Last week I attended Annie Yim’s latest MusicArt event, a Conceptual Concert in Three Acts, which drew inspiration from the creative collaboration between John Cage and American artist Robert Rauschenberg. The concert took place in a private gallery in Mayfair where Rauschenberg’s “spreads” collages were on display (full review here). Cage’s work was the final act, the finale. At this performance, I felt I came closest to the very first performance of 4’33”, and watching the audience’s reaction was rather fascinating.

 

As specified by the composer, the piano lid was closed and then raised to signal the start of the work – and subsequently closed and raised to indicate the separate movements (4’33” is scored in three movements). Large mirrors sited on either side of the piano allowed us, the audience, a sense of being on stage with the performers, which created an interesting and witty suggestion of “audience participation”, and reflected our reactions back to us – something I think Cage would have thoroughly enjoyed. As the piece moved inexorably through its silent bars, the ambient sounds of the gallery, the noise of the street outside (including a rather musical motorbike starting up), the constant rumble of a vibrant big city at nighttime, and the living, breathing audience all infused the performance. The audience was not the usual concert audience – many were friends of the gallery, as far as I could ascertain – and some were distinctly unsettled or confused by this “music” which was apparently completely silent (except of course it isn’t!). Ahead of me, a woman looked around anxiously, as if seeking some kind of reassurance that all was well from her fellow audience members. On the front row, someone tapped, somewhat impatiently, their ring on a wine glass, thus creating another note to complement the motorbike. There were embarrassed titters of laughter, some sighing and coughing, quickly suppressed as befits good concert etiquette.

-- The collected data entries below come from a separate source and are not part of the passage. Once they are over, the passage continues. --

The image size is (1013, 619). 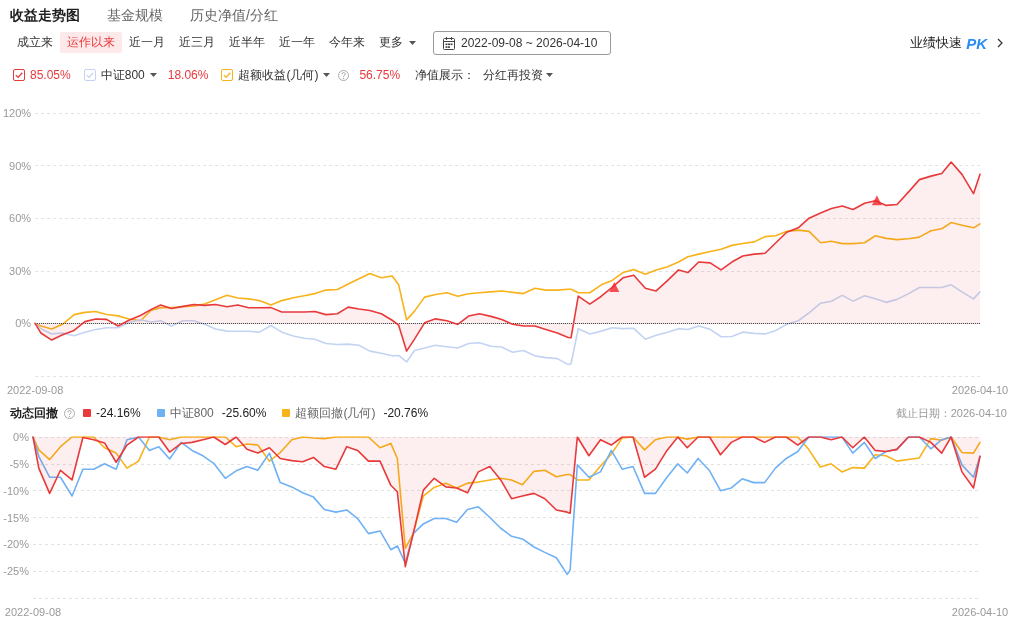 What do you see at coordinates (347, 42) in the screenshot?
I see `text: 今年来` at bounding box center [347, 42].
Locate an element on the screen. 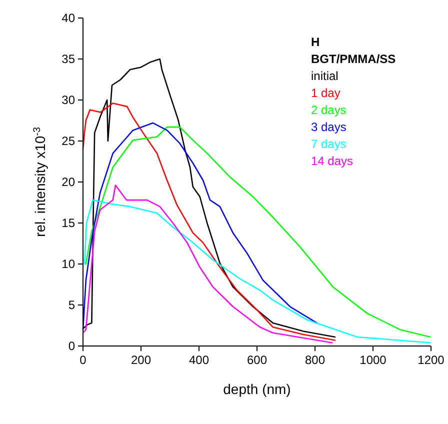 The height and width of the screenshot is (424, 448). y-tick-label: 40 is located at coordinates (69, 18).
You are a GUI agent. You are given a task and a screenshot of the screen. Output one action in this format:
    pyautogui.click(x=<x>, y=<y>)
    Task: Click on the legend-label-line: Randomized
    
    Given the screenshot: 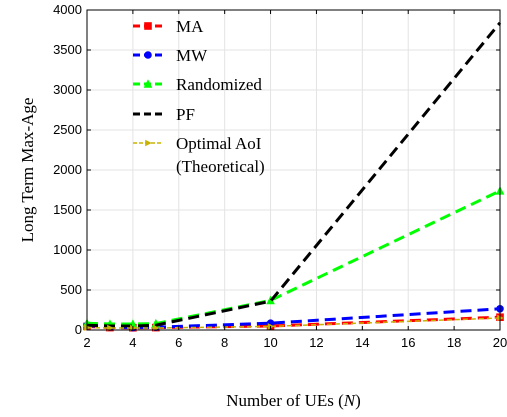 What is the action you would take?
    pyautogui.click(x=219, y=84)
    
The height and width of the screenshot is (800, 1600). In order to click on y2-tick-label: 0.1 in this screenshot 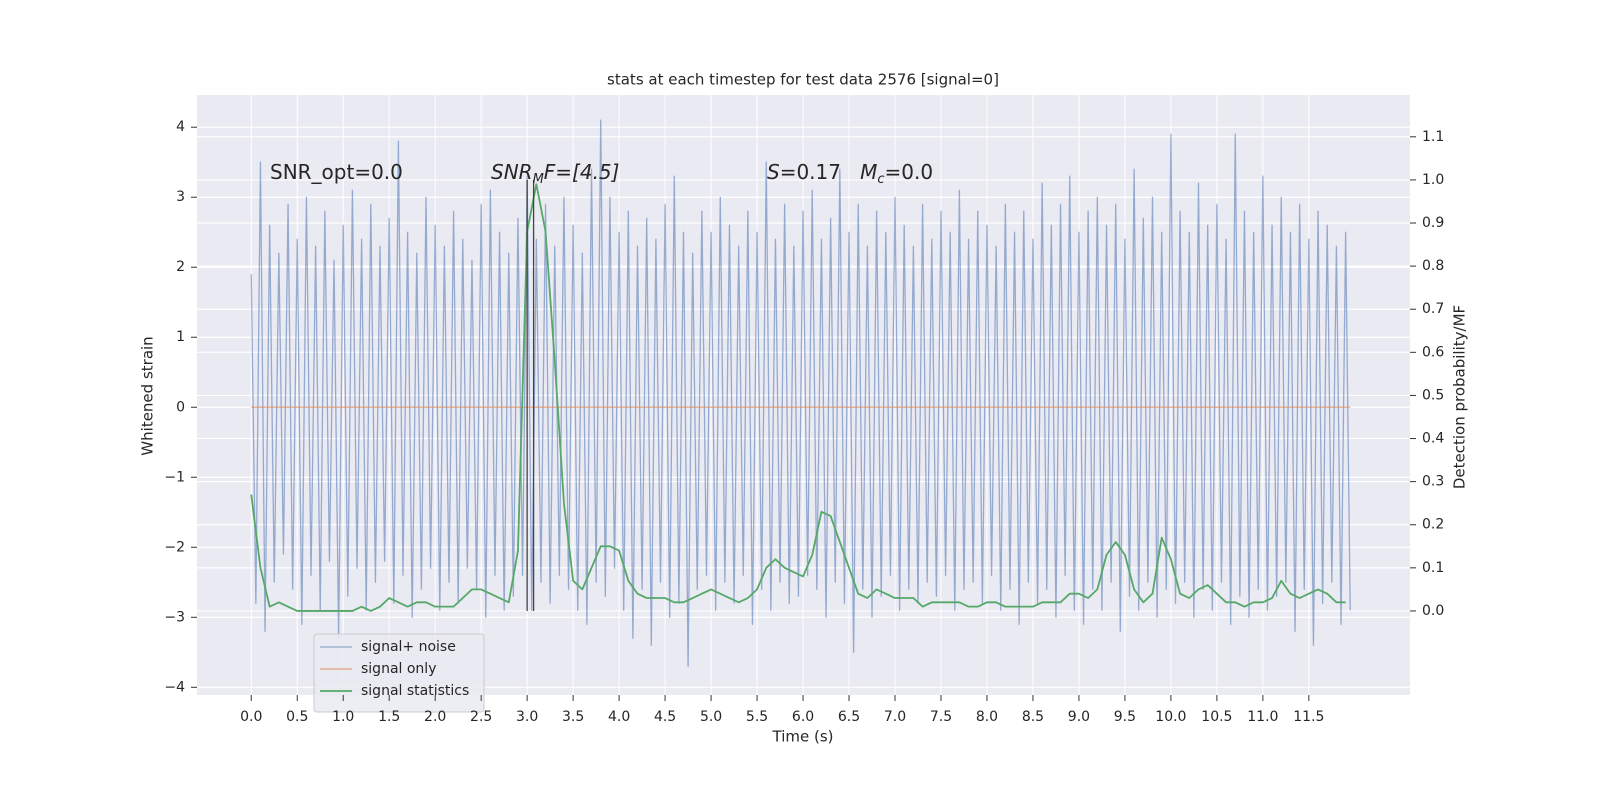, I will do `click(1433, 568)`.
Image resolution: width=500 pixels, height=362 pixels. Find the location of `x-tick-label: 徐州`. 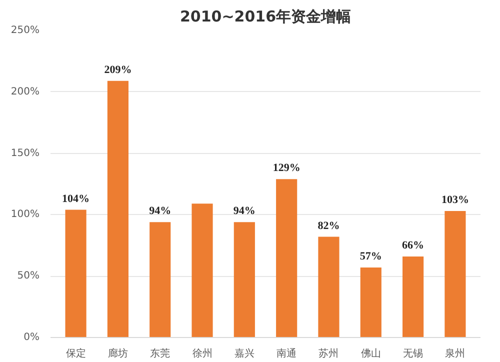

Behind me, about 3 minutes in, someone clapped, trying to pre-empt the end of the performance, but no one else joined in and the performers adhered assiduously to Cage’s directions, the work ending when the appropriate time had elapsed and the piano lid was finally closed.

This, for me, was the best performance of 4’33” I have attended so far – because it did exactly what Cage intended and proved that the work still has the power to intrigue, amuse and provoke.

“They missed the point. There’s no such thing as silence. What they thought was silence, because they didn’t know how to listen, was full of accidental sounds. You could hear the wind stirring outside during the first movement. During the second, raindrops began pattering the roof, and during the third the people themselves made all kinds of interesting sounds as they talked or walked out.”
– John Cage, speaking about the premiere of 4’33”

So why is 4’33” so provocative? When John Cage conceived it, in the years immediately after the Second World War, he was attempting to remove both composer and artists from the process of creation. Instead, by asking the musicians specifically not to play, Cage allows us, the audience, to create our own “music”, entirely randomly and uniquely, by listening to the noises around us during four minutes and thirty-three seconds of “silence”, and removing any pre-conceptions or pre-learned ideas we may have about what music is and how it should be presented, perceived and received.

Presenting the work in a gallery full of Rauschenberg’s art was also significant for it was Rauschenberg’s white paintings – seemingly blank canvases simply covered with white paint – which initially inspired Cage to create 4’33” and which, like Cage’s work, rely on the ambiance of the space in which they are presented to bring them to life. There are parallels with other visual artists too, including Carl André and Marina Abramovic, both of whose work explores the relationship between artist, artwork and audience.

But perhaps the most significant aspect of 4’33”, especially in our fast-paced, 24/7 21st-century world, is that it forces us to pause, to really listen, and encourages a special kind of in-the-moment focus, common to the practice of meditation.